Возраст так или иначе связан с таким показателем, как жизненные цели. Целеполагание представляет собой составляющую не только совокупного жизненного ресурса, но и стратегии жизни в целом. В инструментарии исследования конструировалась сложная переменная по критерию не только наличия жизненных целей, но и степени их реализации и намерений их достичь. Анализ показал, что существенные различия обнаружились между респондентами, декларирующими различные стратегии, только по позиции: не все жизненные цели осуществились, но респонденты уверены, что добьются своего.

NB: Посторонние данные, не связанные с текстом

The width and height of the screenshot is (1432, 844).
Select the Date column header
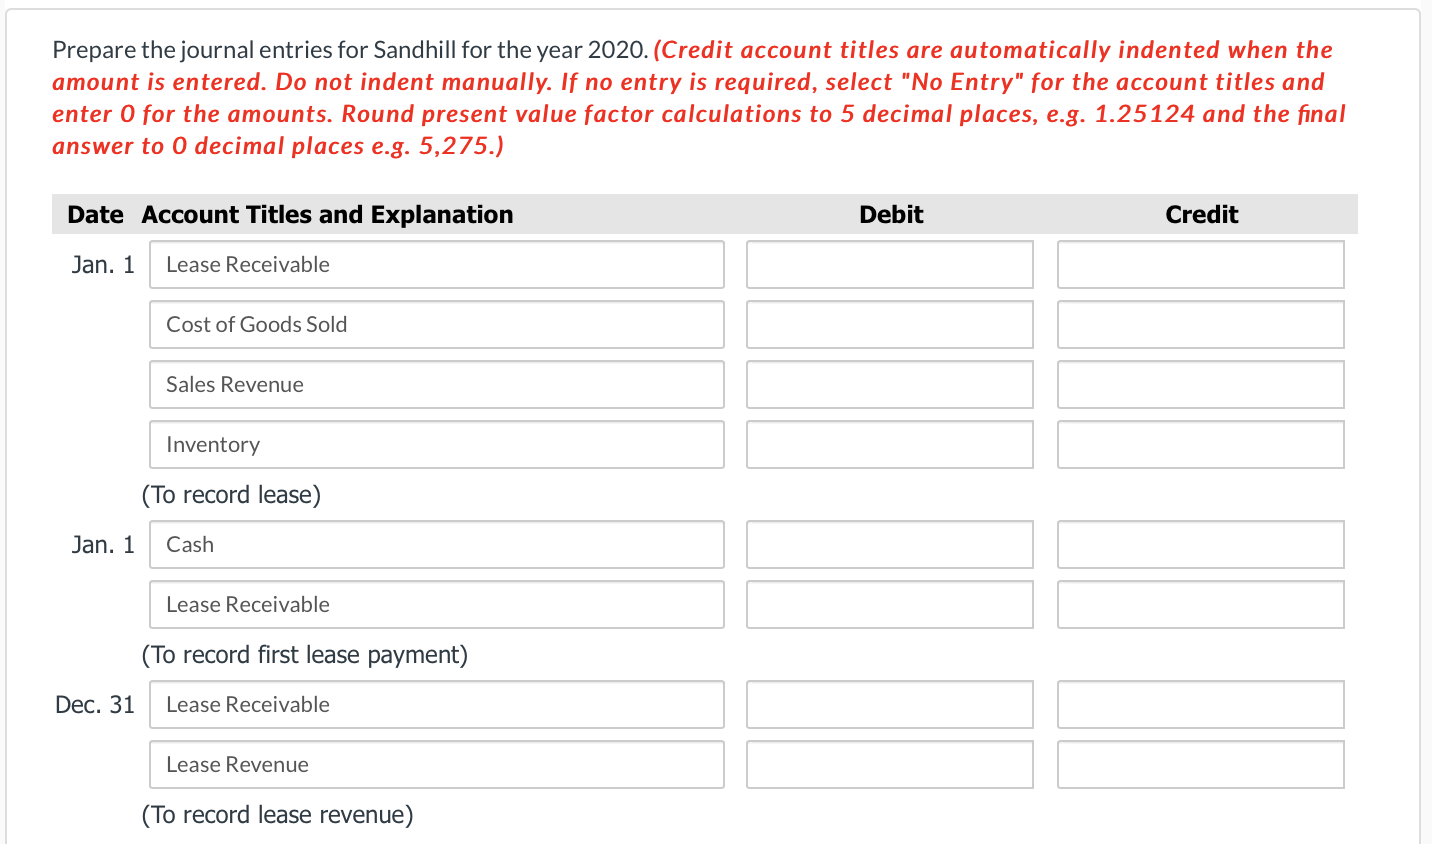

Доля таких ответов среди респондентов, разделяющих «принимающую» стратегию, составляет 30%, среди респондентов с «организационно-протестной» стратегией — 49%, с «личност-но-протестной» — 50%, с «протестно-поддерживающей» — 44%, с «протестно-устраняющейся» — 54%, с «неопределенно-выжидающей» — 34%. Пассивные адаптанты и реализации своих жизненных целей в меньшей степени, чем активные, готовы добиваться.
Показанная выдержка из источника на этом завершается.